# Moving a colony as a swarm prevention



## bushpilot (May 14, 2017)

Edit: sorry the subject line does not match the post, I rewrote the post, and forgot to change the subject line.

Assumptions:
- 2 strong hives A & B next to each other
- 2 weeks until flow really kicks in

What would generally produce more honey, maintaining the two strong hives on the flow, or using A to boost B so that B is very strong, but A is weakened? (i might not suceed at preventng swarms.)

Next question - flyback splits are rumored to not affect honey production. If done 2 weeks before the flow really kicks in, would you expect that to be true?

Last question - combining the two thoughts above, how about a flyback-combine? Move A to another location, so B get's A's foragers, and move most of A's capped brood to B. Do a flyback split on B. B is now VERY strong, and queenless. A and C (the new colony split off of B) are queenright, but probably won't produce harvestable honey.

What would you expect would give the best results, as far as honey production?


----------



## Saltybee (Feb 9, 2012)

So, moving a colony as a cutdown split is more in line for a title? 
I've never really tried a true cutdown as a honey goal, but made splits close enough to that to get a feel. Works great if the timing is perfect. Kind of a so what if a little off. too early and they just act like a queenless hive, kind of bored and not interested.


----------



## bushpilot (May 14, 2017)

Saltybee said:


> So, moving a colony as a cutdown split is more in line for a title?


Yeah, that is what I am describing in the "last question." Move and cutdown one, cutdown the one next to it but leave it in place.

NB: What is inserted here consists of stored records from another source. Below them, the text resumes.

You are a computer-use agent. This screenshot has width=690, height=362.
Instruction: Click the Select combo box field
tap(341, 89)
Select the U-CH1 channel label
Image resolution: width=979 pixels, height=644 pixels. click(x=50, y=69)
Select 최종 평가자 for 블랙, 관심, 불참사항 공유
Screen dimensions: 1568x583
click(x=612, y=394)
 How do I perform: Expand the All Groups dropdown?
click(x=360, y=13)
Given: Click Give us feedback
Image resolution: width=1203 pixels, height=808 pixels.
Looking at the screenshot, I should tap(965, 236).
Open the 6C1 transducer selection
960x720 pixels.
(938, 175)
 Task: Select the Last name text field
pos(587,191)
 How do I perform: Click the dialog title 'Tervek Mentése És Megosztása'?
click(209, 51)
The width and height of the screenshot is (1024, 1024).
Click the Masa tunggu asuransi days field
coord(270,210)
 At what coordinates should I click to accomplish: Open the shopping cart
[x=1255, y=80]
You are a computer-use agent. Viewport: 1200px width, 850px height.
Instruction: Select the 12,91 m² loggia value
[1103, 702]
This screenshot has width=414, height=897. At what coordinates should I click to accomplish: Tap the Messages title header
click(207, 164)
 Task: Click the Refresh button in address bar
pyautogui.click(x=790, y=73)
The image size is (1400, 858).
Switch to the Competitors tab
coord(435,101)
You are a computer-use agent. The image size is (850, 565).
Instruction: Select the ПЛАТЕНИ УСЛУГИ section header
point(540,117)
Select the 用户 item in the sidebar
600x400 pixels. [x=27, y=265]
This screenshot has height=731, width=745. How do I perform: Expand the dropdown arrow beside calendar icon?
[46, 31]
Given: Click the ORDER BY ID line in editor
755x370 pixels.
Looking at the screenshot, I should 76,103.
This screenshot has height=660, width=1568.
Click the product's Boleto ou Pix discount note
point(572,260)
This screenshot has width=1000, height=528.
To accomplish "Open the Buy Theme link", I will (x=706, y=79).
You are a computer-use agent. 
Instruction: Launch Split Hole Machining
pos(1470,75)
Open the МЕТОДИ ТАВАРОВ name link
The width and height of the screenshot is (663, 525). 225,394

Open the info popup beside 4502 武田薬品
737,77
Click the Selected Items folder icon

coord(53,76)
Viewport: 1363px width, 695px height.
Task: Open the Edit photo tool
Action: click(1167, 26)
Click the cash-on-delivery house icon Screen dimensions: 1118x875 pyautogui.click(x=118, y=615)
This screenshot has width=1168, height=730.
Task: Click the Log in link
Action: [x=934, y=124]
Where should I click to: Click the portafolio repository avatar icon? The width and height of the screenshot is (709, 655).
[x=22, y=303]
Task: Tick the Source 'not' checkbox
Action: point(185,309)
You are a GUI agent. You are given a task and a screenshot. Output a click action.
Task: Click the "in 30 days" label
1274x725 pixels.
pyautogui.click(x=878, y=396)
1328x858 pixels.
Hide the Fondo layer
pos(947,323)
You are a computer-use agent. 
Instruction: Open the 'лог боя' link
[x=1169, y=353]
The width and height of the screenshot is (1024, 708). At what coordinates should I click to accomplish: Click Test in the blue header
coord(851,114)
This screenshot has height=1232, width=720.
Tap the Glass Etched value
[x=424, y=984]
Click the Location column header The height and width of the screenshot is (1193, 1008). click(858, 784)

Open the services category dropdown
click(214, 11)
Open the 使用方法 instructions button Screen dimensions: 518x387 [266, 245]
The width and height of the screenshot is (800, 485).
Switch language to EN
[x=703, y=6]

This was one of those posts that was book-length, then rewritten, but the title didn't match the end product. :doh:



Saltybee said:


> I've never really tried a true cutdown as a honey goal, but made splits close enough to that to get a feel. Works great if the timing is perfect. Kind of a so what if a little off. too early and they just act like a queenless hive, kind of bored and not interested.


Thank you.


----------